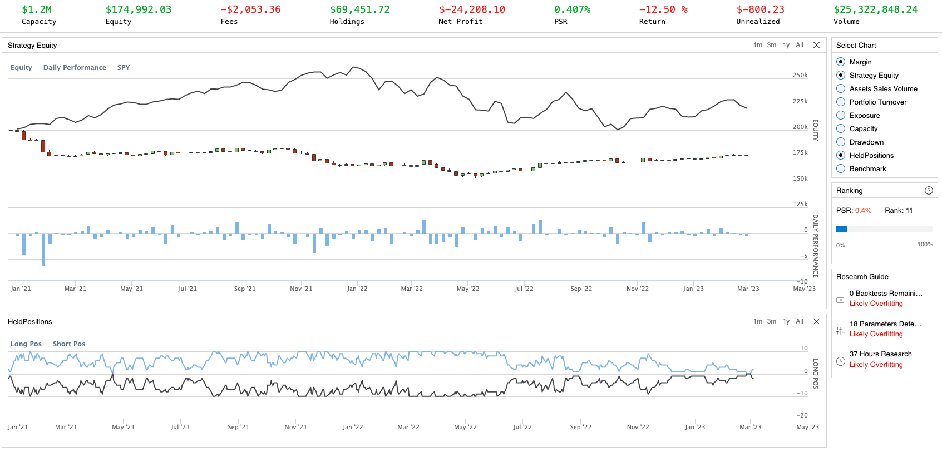
Task: Toggle the Benchmark chart radio button
Action: point(841,168)
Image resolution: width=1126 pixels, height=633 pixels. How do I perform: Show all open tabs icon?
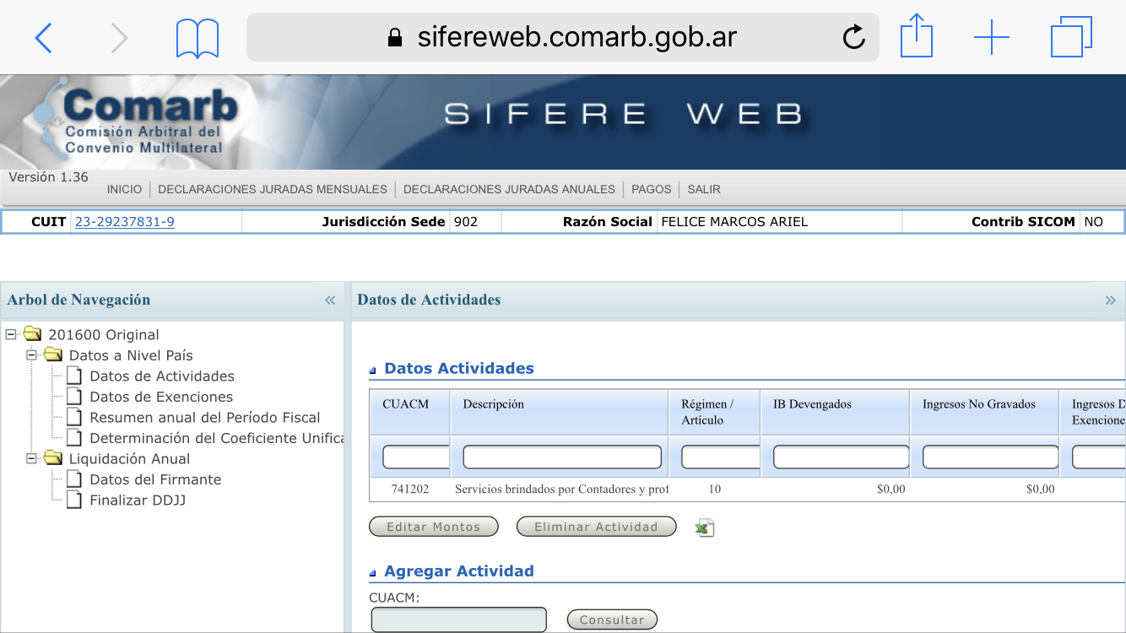click(x=1071, y=38)
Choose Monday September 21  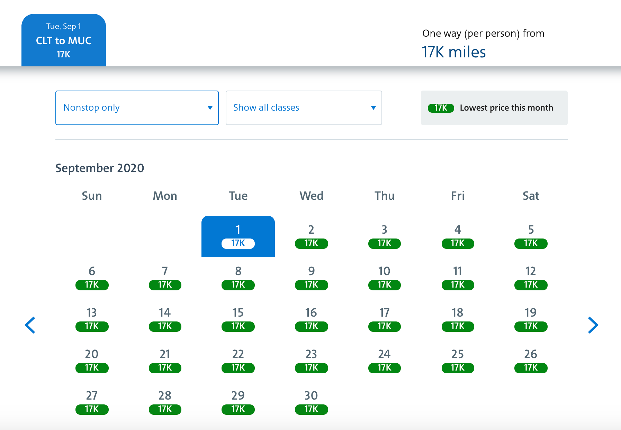(x=165, y=361)
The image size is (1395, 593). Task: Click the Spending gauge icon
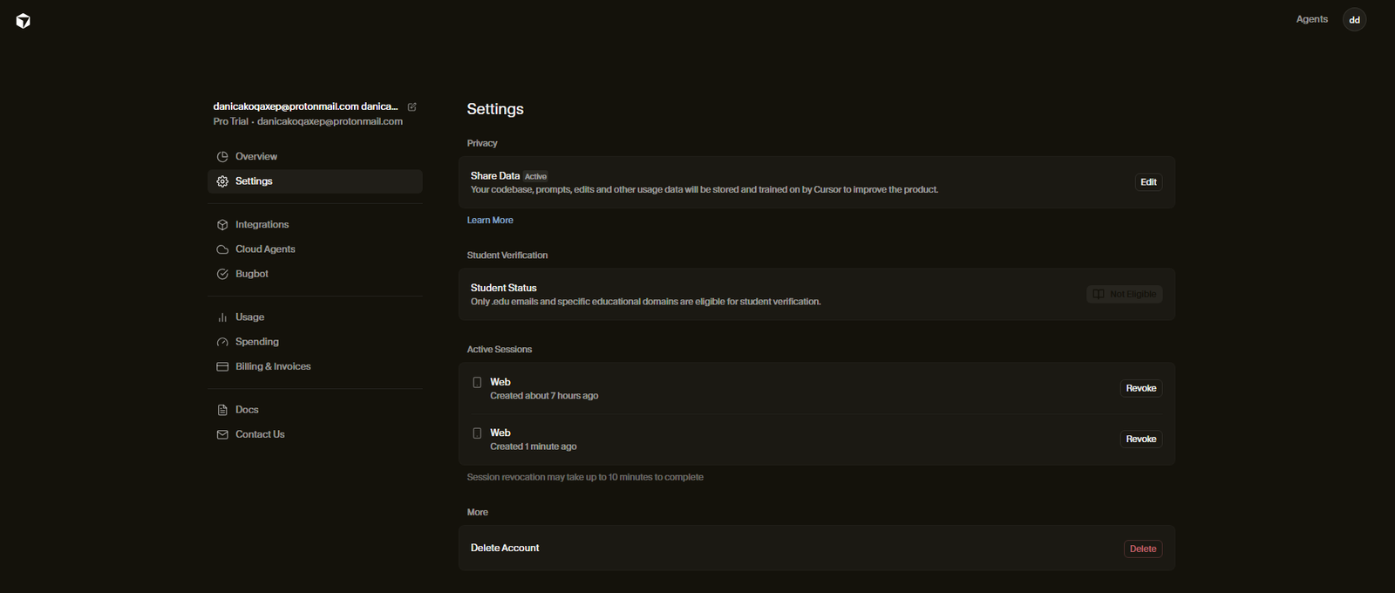coord(222,342)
+++
WHAT THE TASK REQUIRES: Output, exactly and without pictures, the span of lines that starts at the line containing "The image size" and ends at the last line above.

WRITTEN SOLUTION:
The image size is (1395, 593). Task: Click the Spending gauge icon
coord(222,342)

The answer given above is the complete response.